CHALLENGE: Reproduce verbatim the lines of the listing from the line containing "Open the Social Media Templates page" through the final line of the listing, both included.

Pointing listing for text and elements:
__________

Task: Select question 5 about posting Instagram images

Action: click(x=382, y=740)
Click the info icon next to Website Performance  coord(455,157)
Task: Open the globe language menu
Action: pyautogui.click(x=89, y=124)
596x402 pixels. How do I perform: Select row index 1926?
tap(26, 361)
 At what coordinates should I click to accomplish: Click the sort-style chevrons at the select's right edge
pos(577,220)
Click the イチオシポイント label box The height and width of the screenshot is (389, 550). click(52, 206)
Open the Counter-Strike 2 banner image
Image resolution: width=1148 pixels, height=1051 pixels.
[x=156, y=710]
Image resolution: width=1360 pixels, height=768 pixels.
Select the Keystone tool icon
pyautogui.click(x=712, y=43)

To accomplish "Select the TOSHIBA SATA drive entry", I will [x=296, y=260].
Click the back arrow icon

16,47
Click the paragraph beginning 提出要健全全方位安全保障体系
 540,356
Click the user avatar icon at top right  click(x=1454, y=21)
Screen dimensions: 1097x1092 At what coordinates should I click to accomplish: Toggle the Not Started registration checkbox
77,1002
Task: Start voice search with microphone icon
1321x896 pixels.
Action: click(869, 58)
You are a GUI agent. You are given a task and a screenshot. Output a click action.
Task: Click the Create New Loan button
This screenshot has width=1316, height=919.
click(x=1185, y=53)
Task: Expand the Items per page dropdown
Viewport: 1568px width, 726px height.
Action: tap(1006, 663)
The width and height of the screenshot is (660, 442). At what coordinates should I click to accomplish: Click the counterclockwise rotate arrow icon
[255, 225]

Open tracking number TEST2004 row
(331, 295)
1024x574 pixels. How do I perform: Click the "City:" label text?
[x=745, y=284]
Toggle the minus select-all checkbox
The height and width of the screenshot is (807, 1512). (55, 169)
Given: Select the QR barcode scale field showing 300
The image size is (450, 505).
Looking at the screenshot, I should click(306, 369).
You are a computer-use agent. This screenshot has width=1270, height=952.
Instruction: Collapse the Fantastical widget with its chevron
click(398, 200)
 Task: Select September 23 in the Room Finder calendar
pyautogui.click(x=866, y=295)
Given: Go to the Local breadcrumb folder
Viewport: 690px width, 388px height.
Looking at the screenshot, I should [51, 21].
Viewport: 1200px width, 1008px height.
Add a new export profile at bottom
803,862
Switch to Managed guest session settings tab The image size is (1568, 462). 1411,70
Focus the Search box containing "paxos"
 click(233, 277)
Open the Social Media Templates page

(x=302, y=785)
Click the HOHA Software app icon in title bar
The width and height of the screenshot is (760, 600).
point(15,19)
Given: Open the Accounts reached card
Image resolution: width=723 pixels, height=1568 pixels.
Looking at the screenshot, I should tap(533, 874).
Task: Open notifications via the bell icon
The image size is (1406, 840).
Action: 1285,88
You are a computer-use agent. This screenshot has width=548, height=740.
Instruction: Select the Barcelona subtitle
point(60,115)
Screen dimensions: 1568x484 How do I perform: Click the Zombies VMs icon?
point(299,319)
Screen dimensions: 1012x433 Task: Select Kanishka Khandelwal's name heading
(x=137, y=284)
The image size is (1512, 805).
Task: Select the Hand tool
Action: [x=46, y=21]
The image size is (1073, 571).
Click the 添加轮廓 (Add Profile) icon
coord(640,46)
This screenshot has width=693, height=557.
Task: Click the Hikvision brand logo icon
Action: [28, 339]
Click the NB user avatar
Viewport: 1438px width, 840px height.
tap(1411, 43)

__________

SOLUTION TO THE EXERCISE:
Open the Social Media Templates page

(x=302, y=785)
Click the HOHA Software app icon in title bar
The width and height of the screenshot is (760, 600).
point(15,19)
Given: Open the Accounts reached card
Image resolution: width=723 pixels, height=1568 pixels.
Looking at the screenshot, I should tap(533, 874).
Task: Open notifications via the bell icon
The image size is (1406, 840).
Action: 1285,88
You are a computer-use agent. This screenshot has width=548, height=740.
Instruction: Select the Barcelona subtitle
point(60,115)
Screen dimensions: 1568x484 How do I perform: Click the Zombies VMs icon?
point(299,319)
Screen dimensions: 1012x433 Task: Select Kanishka Khandelwal's name heading
(x=137, y=284)
The image size is (1512, 805).
Task: Select the Hand tool
Action: [x=46, y=21]
The image size is (1073, 571).
Click the 添加轮廓 (Add Profile) icon
coord(640,46)
This screenshot has width=693, height=557.
Task: Click the Hikvision brand logo icon
Action: [28, 339]
Click the NB user avatar
Viewport: 1438px width, 840px height.
tap(1411, 43)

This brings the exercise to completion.